[ 
https://issues.apache.org/jira/browse/XMLRPC-168?page=com.atlassian.jira.plugin.system.issuetabpanels:comment-tabpanel&focusedCommentId=12704036#action_12704036
 ] 

Alan Burlison commented on XMLRPC-168:
--------------------------------------

The traces come from jstack.  When the server has deadlocked, use jps to get 
the pid of its process, then run 'jstack <pid>'.

In my testing the new code isn't any different.  The place where it deadlocks 
hasn't been touched by your changes, so that's not too surprising.  The problem 
is the ordering of the locks.  If you look in the trace above, the weblistener 
lock ordering is (ThreadPool$Poolable, ThreadPool$Poolable$1) and the worker 
lock ordering is (ThreadPool$Poolable$1, ThreadPool$Poolable).  The $1 object 
is the anonymous Thread object created inside the Poolable constructor.

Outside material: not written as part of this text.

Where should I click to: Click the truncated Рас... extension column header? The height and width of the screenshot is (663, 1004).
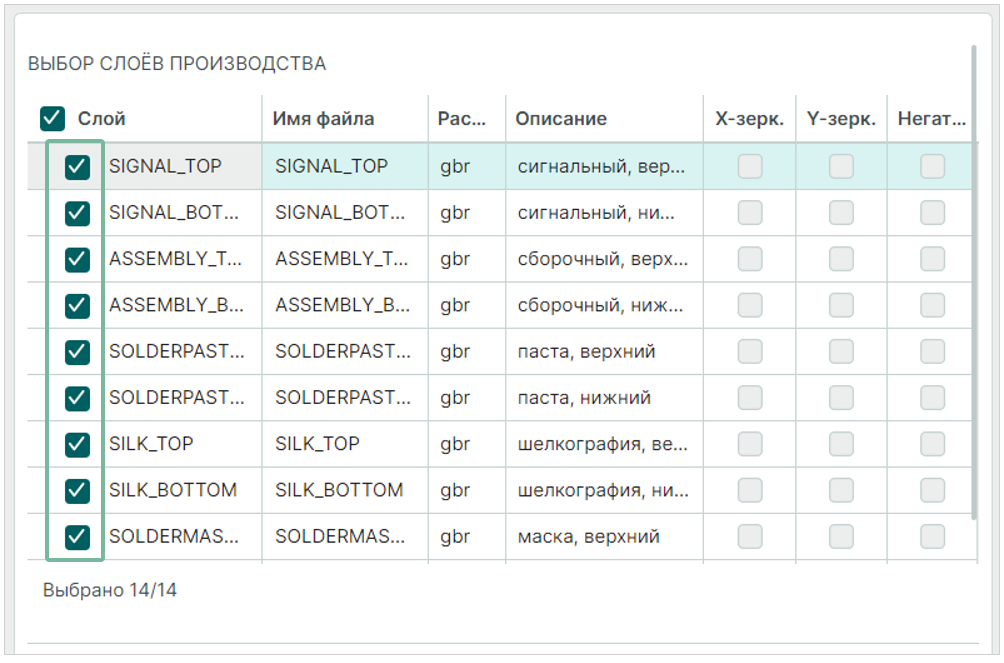[462, 119]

The only way of fixing this is to change things so that both the weblistener 
and the worker thread acquire those locks in the same order.  As the locks are 
in part taken out by synchronized methods (e.g. isShuttingDown), the only way 
of doing *that* is to change the order in which the calls are made, and that 
basically means a major rewrite.

The nub of the problem is that the weblistener thread is locking 'down' into 
the Poolable and the Poolable thread is locking 'up' into the weblistener, and 
if those two things happen at the same time, you'll get a deadlock.  Taking out 
locks via the use of synchronized methods means that the *lock* ordering is 
going to be determined by the *call* ordering, and if object A locks and then 
calls synchronized methods on object B whist object B simultaneously locks and 
calls synchronized methods on object A the resultant lock ordering is (A, B) 
and (B, A) - i.e. deadlock.  That's an architectural issue, and I suspect the 
only way of fixing it is to rewrite most of the code.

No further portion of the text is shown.